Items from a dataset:
◆ ◆ ◆ ◆ ◆

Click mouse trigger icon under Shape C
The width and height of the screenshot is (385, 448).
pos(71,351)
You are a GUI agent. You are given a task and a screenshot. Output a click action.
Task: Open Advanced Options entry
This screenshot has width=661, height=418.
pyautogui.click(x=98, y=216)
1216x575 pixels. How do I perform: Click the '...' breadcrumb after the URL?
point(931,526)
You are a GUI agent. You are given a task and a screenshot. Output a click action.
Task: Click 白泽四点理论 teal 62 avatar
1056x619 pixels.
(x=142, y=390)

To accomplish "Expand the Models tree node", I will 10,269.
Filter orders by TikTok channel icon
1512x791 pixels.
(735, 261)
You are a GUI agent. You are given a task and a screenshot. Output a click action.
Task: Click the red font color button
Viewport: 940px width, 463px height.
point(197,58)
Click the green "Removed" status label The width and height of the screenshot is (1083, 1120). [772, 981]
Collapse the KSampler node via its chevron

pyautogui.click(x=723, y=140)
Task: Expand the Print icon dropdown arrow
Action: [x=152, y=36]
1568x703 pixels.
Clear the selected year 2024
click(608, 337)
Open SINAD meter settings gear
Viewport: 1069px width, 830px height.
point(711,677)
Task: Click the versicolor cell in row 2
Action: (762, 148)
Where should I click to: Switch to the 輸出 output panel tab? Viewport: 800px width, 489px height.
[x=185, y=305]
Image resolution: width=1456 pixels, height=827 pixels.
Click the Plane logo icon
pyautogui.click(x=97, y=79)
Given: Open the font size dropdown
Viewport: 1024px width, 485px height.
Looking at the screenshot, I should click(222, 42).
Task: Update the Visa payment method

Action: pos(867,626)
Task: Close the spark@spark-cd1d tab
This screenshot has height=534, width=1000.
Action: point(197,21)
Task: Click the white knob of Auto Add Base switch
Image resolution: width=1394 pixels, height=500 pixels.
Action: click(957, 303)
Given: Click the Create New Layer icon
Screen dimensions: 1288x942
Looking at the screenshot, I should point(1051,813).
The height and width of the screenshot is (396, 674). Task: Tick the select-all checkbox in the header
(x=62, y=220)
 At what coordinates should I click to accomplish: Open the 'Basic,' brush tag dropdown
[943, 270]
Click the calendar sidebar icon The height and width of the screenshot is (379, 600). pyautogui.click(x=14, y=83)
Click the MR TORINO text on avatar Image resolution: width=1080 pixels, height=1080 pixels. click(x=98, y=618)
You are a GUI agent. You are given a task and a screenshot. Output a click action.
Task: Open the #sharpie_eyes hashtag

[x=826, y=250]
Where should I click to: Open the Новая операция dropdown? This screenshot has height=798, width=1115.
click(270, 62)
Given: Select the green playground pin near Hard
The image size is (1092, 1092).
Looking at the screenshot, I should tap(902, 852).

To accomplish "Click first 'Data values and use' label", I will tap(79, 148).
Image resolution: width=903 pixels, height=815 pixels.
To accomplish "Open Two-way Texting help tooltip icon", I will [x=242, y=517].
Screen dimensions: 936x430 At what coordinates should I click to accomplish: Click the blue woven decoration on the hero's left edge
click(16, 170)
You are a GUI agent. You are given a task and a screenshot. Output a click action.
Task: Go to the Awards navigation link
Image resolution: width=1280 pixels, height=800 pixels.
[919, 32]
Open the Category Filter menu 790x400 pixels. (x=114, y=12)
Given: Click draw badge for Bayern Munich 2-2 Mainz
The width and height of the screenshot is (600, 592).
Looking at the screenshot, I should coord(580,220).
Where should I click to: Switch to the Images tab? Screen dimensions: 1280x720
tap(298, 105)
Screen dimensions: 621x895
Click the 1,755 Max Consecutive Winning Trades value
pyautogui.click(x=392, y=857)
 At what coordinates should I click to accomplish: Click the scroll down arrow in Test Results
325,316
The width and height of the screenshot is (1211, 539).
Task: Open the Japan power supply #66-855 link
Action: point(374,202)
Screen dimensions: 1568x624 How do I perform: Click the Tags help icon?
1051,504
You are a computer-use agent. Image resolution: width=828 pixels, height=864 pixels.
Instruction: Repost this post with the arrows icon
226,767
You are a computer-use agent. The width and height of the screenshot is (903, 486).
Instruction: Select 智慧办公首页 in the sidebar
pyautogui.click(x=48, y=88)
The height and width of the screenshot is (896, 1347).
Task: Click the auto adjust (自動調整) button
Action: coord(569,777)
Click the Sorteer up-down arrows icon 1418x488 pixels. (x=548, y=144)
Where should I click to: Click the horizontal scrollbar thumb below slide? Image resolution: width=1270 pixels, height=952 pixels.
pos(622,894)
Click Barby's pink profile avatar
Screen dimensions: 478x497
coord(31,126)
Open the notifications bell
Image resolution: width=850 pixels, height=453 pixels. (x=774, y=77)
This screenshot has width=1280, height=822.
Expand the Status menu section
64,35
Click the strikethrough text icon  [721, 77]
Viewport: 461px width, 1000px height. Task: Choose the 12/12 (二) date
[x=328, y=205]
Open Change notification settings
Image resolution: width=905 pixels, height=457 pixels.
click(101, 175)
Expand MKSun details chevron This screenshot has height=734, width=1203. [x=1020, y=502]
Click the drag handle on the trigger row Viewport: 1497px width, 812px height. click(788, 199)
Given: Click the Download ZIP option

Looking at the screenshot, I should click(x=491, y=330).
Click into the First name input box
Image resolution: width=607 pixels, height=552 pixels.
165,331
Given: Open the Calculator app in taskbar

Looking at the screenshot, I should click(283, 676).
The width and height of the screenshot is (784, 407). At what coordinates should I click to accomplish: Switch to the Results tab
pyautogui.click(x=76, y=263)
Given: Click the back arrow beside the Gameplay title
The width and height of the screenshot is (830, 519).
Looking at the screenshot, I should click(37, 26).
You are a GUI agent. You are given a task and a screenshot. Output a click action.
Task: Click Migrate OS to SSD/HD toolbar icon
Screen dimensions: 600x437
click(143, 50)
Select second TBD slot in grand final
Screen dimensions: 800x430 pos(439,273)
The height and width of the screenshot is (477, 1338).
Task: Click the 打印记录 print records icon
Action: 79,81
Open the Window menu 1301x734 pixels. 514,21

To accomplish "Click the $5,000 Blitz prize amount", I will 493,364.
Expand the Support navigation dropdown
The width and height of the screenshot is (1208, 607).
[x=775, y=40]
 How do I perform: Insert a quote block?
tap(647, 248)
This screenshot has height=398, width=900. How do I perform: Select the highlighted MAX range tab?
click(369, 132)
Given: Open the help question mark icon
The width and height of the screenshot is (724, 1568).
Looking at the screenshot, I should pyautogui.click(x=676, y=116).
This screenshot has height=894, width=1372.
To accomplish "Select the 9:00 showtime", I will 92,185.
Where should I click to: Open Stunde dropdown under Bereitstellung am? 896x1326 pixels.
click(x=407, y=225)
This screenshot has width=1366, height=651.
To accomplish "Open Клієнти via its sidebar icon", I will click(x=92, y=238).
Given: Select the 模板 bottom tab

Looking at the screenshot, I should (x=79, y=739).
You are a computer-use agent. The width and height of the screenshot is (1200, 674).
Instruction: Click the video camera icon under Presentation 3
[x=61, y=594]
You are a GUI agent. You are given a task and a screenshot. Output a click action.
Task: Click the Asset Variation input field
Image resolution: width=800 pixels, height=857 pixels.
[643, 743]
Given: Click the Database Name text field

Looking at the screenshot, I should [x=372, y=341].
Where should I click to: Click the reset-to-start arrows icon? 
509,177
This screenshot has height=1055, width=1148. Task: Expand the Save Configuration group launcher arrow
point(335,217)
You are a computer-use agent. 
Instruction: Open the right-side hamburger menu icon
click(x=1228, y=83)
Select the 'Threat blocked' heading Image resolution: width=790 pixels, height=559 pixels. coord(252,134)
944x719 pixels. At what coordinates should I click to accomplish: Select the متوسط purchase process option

◆ ◆ ◆ ◆ ◆

▶ [What to produce] Every line above that includes the string "trigger" needs to be copied.

▶ [Written solution]
Click mouse trigger icon under Shape C
Click the drag handle on the trigger row Viewport: 1497px width, 812px height. click(788, 199)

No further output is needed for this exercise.